Hey all im new here! 
My husband and I are looking into moving to Spain permanently but we are unsure about what we form etc we need to fill or get or whether we can move straight away without needing anything! 
Any info you can give me will be fab 

Linsy x


----------



## jojo (Sep 20, 2007)

If you have a passport and are in the EU, you just come over! You need to make appointments to view properties etc before you come out really - or at least have a hotel booked for a few weeks to enable you to find somewhere. However, to own a car you need an NIE number and a residentia certificate, which you get from the local town hall, but you cant do that until you have a permenant address - but thats the only paperwork you need to start with

Jo


----------



## Goldberg (May 24, 2007)

Yes, we are all in the EU, so you just come on over and start working, or living.

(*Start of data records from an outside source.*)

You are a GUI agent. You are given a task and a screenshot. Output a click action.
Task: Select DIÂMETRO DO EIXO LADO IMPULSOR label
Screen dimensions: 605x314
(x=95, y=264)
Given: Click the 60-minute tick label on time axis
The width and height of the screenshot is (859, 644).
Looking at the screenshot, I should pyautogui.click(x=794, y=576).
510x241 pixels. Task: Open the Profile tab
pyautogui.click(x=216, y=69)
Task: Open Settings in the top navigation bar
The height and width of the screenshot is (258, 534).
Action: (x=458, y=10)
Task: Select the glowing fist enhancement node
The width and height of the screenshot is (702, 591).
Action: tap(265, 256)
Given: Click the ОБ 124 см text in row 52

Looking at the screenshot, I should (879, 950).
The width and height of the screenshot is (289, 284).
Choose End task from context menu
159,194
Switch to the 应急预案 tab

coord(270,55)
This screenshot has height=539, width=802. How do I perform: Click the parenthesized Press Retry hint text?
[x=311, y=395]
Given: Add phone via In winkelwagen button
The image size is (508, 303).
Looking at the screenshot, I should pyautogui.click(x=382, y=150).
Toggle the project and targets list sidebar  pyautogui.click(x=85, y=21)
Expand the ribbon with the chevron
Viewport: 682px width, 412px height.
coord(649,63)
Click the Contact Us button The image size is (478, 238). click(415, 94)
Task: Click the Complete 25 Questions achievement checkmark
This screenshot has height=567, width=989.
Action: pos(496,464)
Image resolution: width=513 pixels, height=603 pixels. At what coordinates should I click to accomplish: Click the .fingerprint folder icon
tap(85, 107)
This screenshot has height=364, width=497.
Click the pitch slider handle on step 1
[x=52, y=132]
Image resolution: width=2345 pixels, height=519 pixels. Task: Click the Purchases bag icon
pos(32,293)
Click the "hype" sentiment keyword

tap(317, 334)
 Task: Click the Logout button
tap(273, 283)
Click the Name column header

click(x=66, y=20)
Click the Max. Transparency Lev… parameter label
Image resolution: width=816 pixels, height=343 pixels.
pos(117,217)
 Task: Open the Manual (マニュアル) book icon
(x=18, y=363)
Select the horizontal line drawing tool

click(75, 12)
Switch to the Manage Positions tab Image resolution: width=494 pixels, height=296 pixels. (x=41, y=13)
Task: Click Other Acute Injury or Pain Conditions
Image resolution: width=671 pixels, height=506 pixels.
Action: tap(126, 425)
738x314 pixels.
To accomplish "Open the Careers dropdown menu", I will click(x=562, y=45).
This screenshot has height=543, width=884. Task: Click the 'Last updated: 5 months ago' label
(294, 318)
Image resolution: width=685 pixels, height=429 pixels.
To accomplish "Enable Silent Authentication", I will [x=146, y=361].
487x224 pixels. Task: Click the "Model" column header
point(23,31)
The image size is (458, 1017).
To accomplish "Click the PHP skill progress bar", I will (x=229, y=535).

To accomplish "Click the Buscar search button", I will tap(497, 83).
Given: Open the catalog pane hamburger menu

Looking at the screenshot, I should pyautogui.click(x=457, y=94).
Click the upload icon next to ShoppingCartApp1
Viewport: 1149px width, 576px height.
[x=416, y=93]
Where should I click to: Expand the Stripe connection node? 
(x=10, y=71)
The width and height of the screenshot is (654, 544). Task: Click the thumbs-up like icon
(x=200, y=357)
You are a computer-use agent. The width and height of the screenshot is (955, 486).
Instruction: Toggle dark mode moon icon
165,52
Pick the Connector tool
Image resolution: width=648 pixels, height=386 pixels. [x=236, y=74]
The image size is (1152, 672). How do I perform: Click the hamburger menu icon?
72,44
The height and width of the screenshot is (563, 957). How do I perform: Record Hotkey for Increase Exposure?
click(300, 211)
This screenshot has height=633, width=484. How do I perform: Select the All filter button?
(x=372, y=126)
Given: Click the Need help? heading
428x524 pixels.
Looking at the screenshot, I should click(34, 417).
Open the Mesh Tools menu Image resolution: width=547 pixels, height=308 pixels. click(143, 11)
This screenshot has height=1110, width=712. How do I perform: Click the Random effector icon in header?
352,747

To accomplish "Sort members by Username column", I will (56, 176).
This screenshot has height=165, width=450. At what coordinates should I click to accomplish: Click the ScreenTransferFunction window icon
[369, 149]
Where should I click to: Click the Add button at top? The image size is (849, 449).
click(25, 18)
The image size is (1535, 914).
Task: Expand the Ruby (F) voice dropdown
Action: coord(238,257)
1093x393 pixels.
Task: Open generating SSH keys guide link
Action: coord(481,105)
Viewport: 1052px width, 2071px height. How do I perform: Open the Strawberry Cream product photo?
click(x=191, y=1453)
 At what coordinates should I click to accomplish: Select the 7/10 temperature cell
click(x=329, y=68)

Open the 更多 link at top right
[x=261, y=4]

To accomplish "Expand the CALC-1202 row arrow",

If you work self employed you will need to set up AUTONOMO, which pays contributions in to the social security system of spain and pay taxes etc.

If you work for other people you will need by law an employment contract.
If you dont do either of these you are working illegally. Which would be problematic.

Good luck.


----------



## Big Pete (Aug 7, 2007)

linsymcrae said:


> Hey all im new here!
> My husband and I are looking into moving to Spain permanently but we are unsure about what we form etc we need to fill or get or whether we can move straight away without needing anything!
> Any info you can give me will be fab
> 
> Linsy x


Hi and welcome Linsy

The above answers to your concerns are right any other info you need just ask away


----------